The girl gave a great cry. "Johnnie! Johnnie!"

He rushed up to her, and held her in his arms. He was still clothed in the dreadful disguise of a torturer. It had not come into his mind to take it off. But she was not frightened. She knew his arms, she heard his voice, she sank fainting upon his shoulder.


Once more it was John Hull speaking in English who brought the lovers to realisation. His strong and anxious voice was seconded by the Spanish of Alonso.

"Quick! quick!" both the men said. "All hath gone well. We have a start of many hours, but we must be gone from here at once."

Johnnie released Elizabeth from his arms, and then he also doffed the terror-inspiring costume which he wore.
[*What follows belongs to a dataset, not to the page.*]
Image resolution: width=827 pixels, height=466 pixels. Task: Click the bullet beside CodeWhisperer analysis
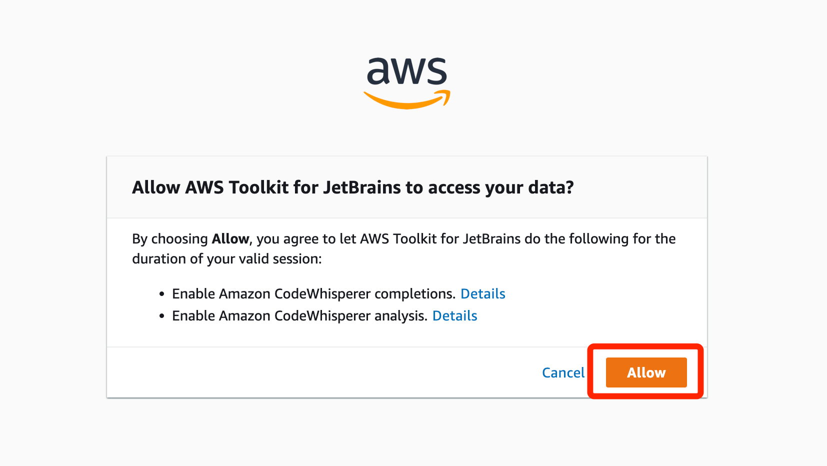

"Sweetheart," he said, "go you with John Hull and this Alonso into the room beyond, where they[Pg 321] will give you robes to wear. I will join you in less than a minute."

They passed away with quick, frightened footsteps.

But as for Commendone, he went to the centre of the alcove, and knelt down just below the long black table.

The three bodies of the men they had slain he could not see. He could only see the black form of the tablecloth, and above it the great white Crucifix.

He prayed that nothing he had done upon this night should stain his soul, that Jesus—as indeed he believed—had been looking on him and all that he did, with help and favour.

And once more he renewed his vow to live for Jesus and for the girl he loved.

Crossing himself, he rose, and clapped his hands to his right side. Once more he found he was without a sword. He bowed again to the cross. "It will come back to me," he said, in a quiet voice.

He turned to go, he had no concern with those who lay dead above him; but as he went towards the door leading to the place of the torturers, his eye fell upon the oak stool in the middle of the room—the oak chair by which the brazier still glowed, and in which a silent, doll-like figure was bound.

He stepped up to the chair, and immediately he saw that Don Luis was dead.[Pg 322]

The shock had killed him. He lay back there with patches of grey marked in his hair, as if fingers had been placed upon it—a young face, now prematurely old, and writhed into horror, but with a little quiet smile of satisfaction upon it after all....


And so they sailed away to the Court of Rome, to take a high part in what went forward in the palace of the Vatican. They were to be fused into that wonderful revival of Learning and the Arts known as the Renaissance.

God willing, and still seeing fit to give strength to the hand and mind of the present chronicler, what they did in Rome, all that befell them there, and of Johnnie's friendship and adventures with Messer Benvenuto Cellini will be duly set out in another volume during the year of Grace to come.

Et veniam pro laude peto: laudatus abunde
Non fastiditus si tibi, lector, ero.